Carbon budgets are critical because they provide a commonly agreed upon measure of the carbon crisis and the kind of effort required to address it. Assessing carbon footprints against the backdrop of available carbon budgets is an effective climate test. Evaluating environmental impacts including the climate toll of burning fossil fuels is a crucial aspect of appropriate regulatory oversight and responsible policy decision making.
Those who understand the carbon load that the Energy East represented know that the project was always a pipe-dream.
In this video Kevin Anderson, Visiting Professor in Climate Change Leadership, Uppsala University, Sweden, discusses carbon budgets and emissions pathways. He explains what we need to do to stay within our carbon budgets. By 2035 we will have to remove all anthropogenic carbon emissions. At present no country is doing enough to keep us within our carbon budgets.

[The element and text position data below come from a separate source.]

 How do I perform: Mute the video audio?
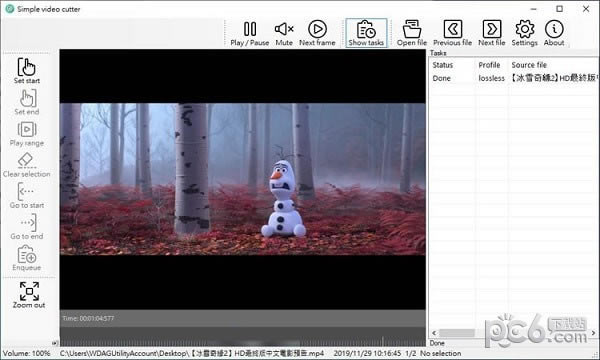coord(284,33)
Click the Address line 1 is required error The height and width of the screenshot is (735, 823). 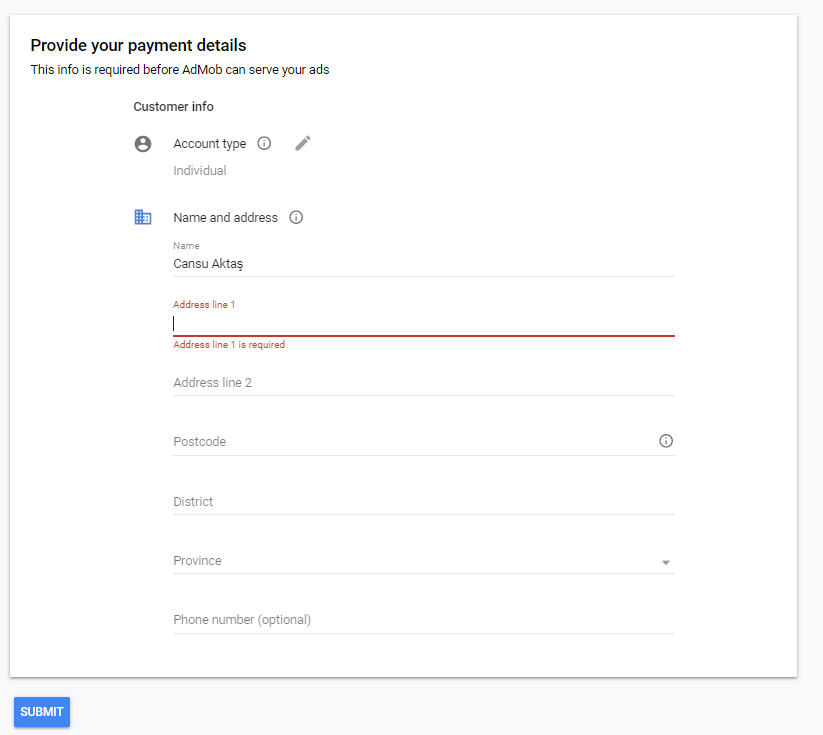click(229, 345)
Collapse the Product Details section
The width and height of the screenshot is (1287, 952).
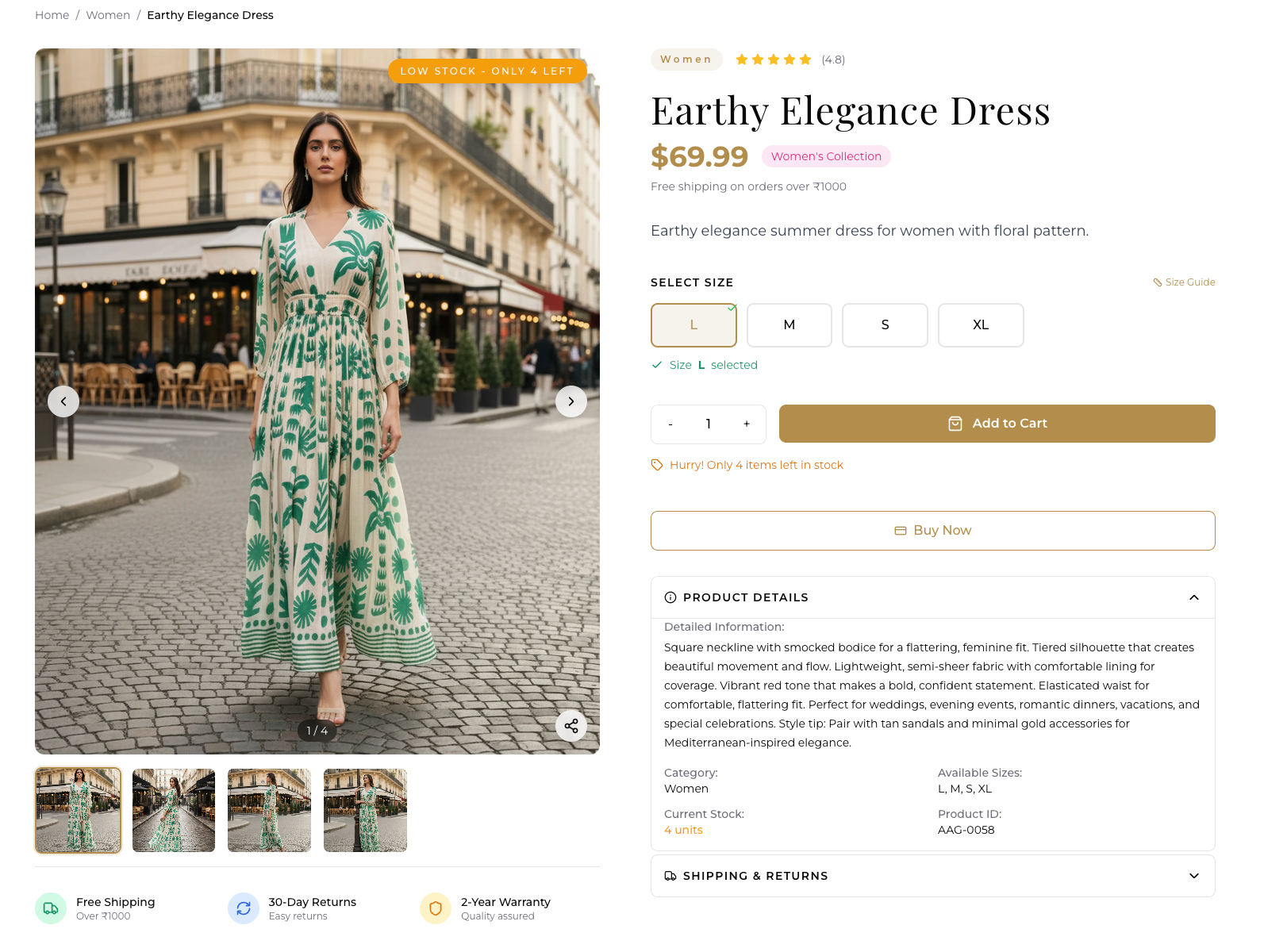pos(1193,597)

He emphatically states that one way or another our economic notions of growth will submit to the physics of climate change.
Renewables and radical efficiency are the future of energy
To stay within our carbon budget we must significantly ratchet up ambitions. We also have to rapidly reduce demand for energy. We need intense efficiency alongside massive expansion of clean alternatives to fossil fuels. Many dismiss this as impossible, however, as Robert Unger said, "at every level, the greatest obstacle to transforming the world is that we lack the clarity and imagination to conceive that it could be different."

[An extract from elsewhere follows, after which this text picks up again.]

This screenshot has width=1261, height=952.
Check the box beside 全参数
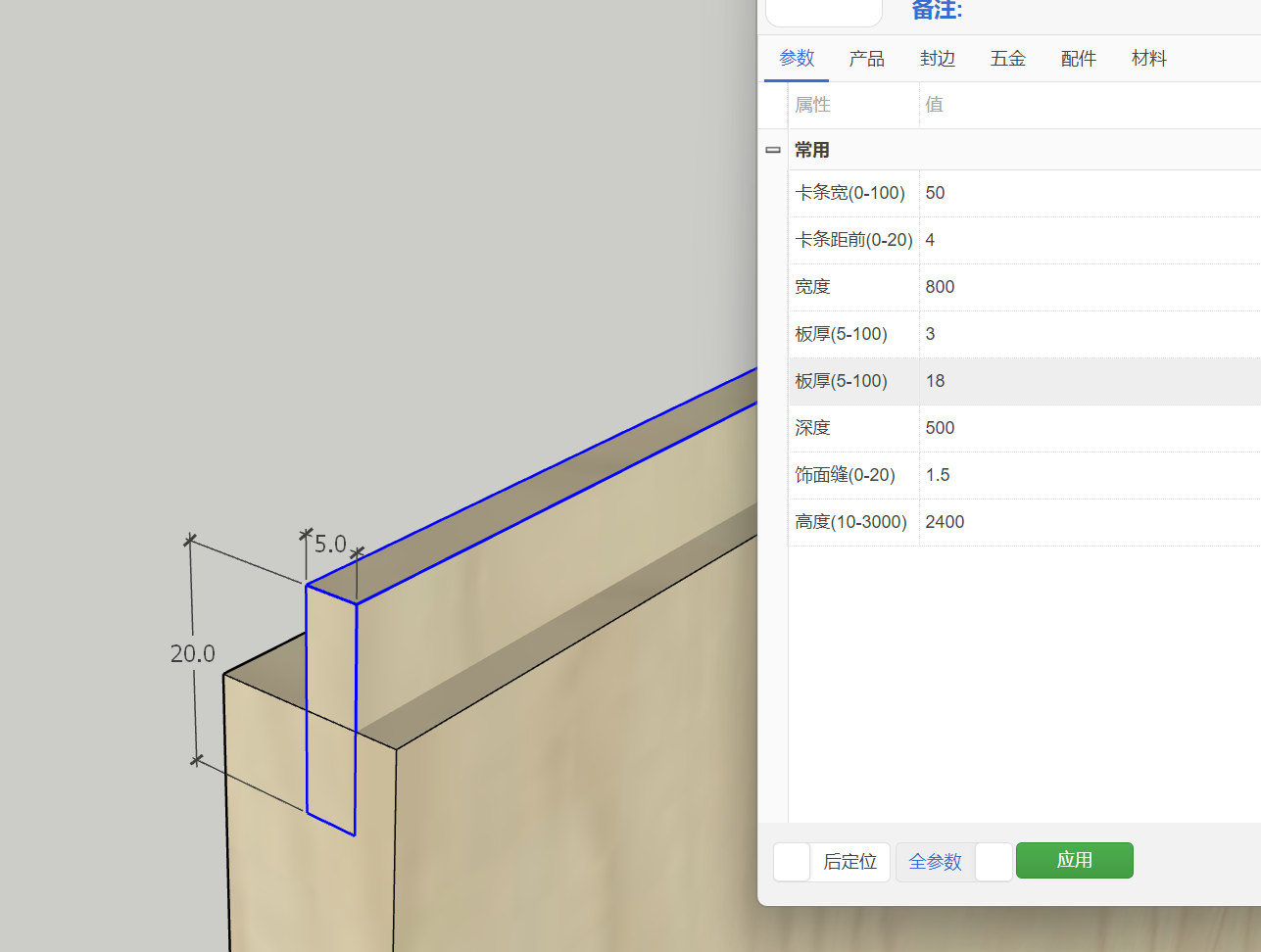994,862
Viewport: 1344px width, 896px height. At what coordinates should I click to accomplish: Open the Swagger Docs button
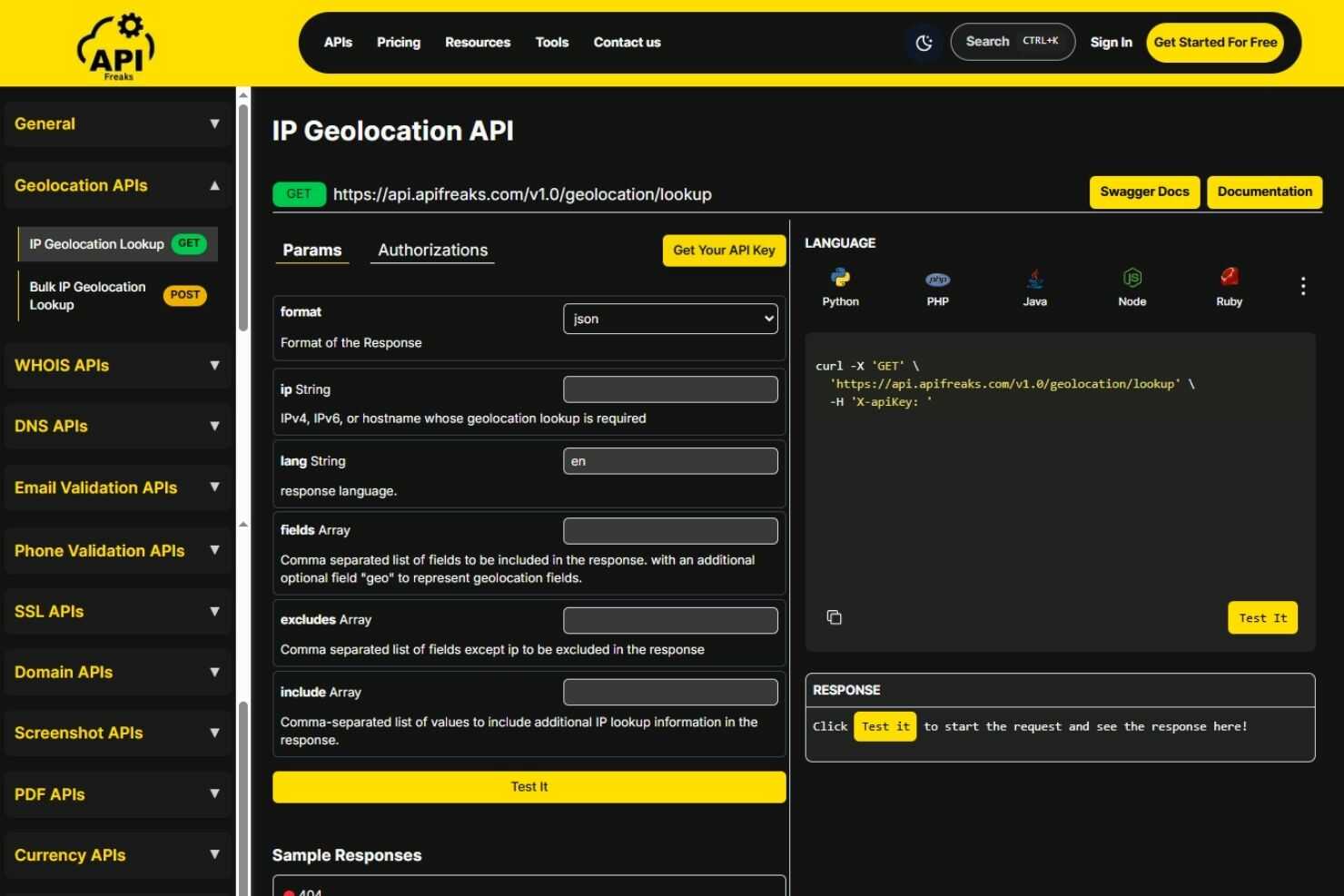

In the final analysis, we come to the inescapable conclusion that fossil fuels are fundamentally incompatible with achieving our carbon reduction goals. As Anderson says, to stay within our carbon budget we need a complete moratorium on new hydrocarbon development. It is madness to keep investing in an industry that must die soon if we are to keep our planet from warming beyond critical thresholds. If we surpass these thresholds we will end civilization as we know it. Both smart people and smart money know that dirty energy must go sooner rather than later.

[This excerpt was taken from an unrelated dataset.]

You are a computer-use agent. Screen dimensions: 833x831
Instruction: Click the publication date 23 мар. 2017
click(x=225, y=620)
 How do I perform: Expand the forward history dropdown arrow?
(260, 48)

The longer we wait to deal with climate change the more it will cost. A cost benefit analysis reveals that we simply cannot afford to build more pipelines and independent analysis suggest they may not even be necessary. FP states that analysts have pared back their Canadian oil projections leading them to question whether all the proposed pipelines are needed.
The future of energy is obvious to all but the ill-informed and those who are still invested in hydrocarbons. We must wean ourselves off of fossil fuels and massively grow our renewable energy infrastructure. The trend is clear, renewables are on the rise while fossil fuels are waning. The growth and declining price points of both energy storage and renewables like solar make this point convincingly. Even without factoring the costs of carbon solar is already the least expensive form of energy on Earth. However, to stay within our carbon budget this trend must be accelerated.
The fact that Canada is finally beginning to assess the true costs associated with the burning of fossil fuels is welcome news. When we factor science-based carbon budgets the real costs of hydrocarbon projects spiral through the roof. Such analysis suggests that the same market forces that made fossil fuels the dominant energy source can now help to move us towards a cleaner more efficient future.
Carbon budgets give us important cues as to what we can and cannot do to stay within critical warming thresholds. If we apply this mathematical logic to fossil fuel projects and all human activities we can solve the climate crisis.